Best‑Practice Checklist

✓ Configure liveness and readiness probes for all containers

✓ Set sensible resource requests and limits

✓ Use structured (JSON) logs with TraceID/RequestID

✓ Define clear labels and annotations for selector matching

✓ Prefer automated diagnostic scripts over manual command sequences

✓ Keep complete diagnostic logs for post‑mortem analysis

✓ Maintain a fault‑classification SOP and run regular drills

✓ Use visual tools (K9s, Lens) for quick state overview

✓ Aggregate logs centrally (ELK, Loki, Stern)
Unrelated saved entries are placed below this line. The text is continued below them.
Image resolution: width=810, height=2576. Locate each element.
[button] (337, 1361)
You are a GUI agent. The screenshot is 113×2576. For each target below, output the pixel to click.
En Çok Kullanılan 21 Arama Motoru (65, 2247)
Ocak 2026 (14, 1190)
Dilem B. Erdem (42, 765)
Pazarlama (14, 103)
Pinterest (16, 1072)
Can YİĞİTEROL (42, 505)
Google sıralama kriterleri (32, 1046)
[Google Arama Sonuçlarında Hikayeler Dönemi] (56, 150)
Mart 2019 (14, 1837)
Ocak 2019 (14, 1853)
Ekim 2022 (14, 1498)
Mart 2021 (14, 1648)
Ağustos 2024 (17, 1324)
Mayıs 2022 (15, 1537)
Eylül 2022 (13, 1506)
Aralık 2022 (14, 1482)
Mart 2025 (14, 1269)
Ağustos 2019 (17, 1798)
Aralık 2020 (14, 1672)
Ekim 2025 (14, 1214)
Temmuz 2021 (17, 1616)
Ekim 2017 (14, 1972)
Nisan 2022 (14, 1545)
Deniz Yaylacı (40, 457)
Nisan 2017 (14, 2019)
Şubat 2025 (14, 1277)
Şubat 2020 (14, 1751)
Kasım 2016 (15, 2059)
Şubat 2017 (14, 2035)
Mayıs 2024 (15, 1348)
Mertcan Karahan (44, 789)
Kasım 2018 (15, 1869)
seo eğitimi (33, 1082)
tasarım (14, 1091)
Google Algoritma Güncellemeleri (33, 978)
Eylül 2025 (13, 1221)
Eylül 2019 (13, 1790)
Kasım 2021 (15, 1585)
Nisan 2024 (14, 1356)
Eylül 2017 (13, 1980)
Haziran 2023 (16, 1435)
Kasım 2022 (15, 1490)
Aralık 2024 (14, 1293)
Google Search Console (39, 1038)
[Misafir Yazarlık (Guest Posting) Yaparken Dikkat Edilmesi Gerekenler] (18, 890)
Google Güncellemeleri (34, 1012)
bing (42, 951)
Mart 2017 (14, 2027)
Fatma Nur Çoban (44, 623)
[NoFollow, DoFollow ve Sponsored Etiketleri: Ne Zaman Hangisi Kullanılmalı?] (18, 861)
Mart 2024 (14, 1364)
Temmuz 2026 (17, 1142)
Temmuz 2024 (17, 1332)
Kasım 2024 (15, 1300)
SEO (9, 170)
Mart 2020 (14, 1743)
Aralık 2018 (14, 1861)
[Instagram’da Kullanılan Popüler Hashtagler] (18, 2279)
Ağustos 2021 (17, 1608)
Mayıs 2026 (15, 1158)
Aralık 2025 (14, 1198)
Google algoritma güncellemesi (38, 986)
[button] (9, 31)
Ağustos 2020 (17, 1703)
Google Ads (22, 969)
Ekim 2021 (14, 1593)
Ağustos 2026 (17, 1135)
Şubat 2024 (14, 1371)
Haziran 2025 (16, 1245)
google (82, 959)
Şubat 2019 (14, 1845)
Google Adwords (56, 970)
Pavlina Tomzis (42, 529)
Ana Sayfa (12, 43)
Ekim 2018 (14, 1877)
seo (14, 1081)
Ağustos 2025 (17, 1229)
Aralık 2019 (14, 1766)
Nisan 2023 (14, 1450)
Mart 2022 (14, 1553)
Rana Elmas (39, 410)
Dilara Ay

✓ Set up multi‑layer alerts (Pod, Node, Service) with proper thresholds

Conclusion and Outlook

Reducing troubleshooting time from 30 minutes to 3 minutes is not just a speed win; it represents a systematic shift in how we approach Kubernetes incidents. By combining automation, efficient command shortcuts, visual tools, log aggregation, and standardised response procedures, we achieve a robust, repeatable workflow that dramatically cuts business impact.

Future directions include AI‑assisted root‑cause analysis, deeper service‑mesh observability (Istio/Linkerd), eBPF‑based performance tracing, and GitOps‑driven configuration management. Regardless of the tools, a solid understanding of Kubernetes internals and a disciplined process remain the foundation of effective operations.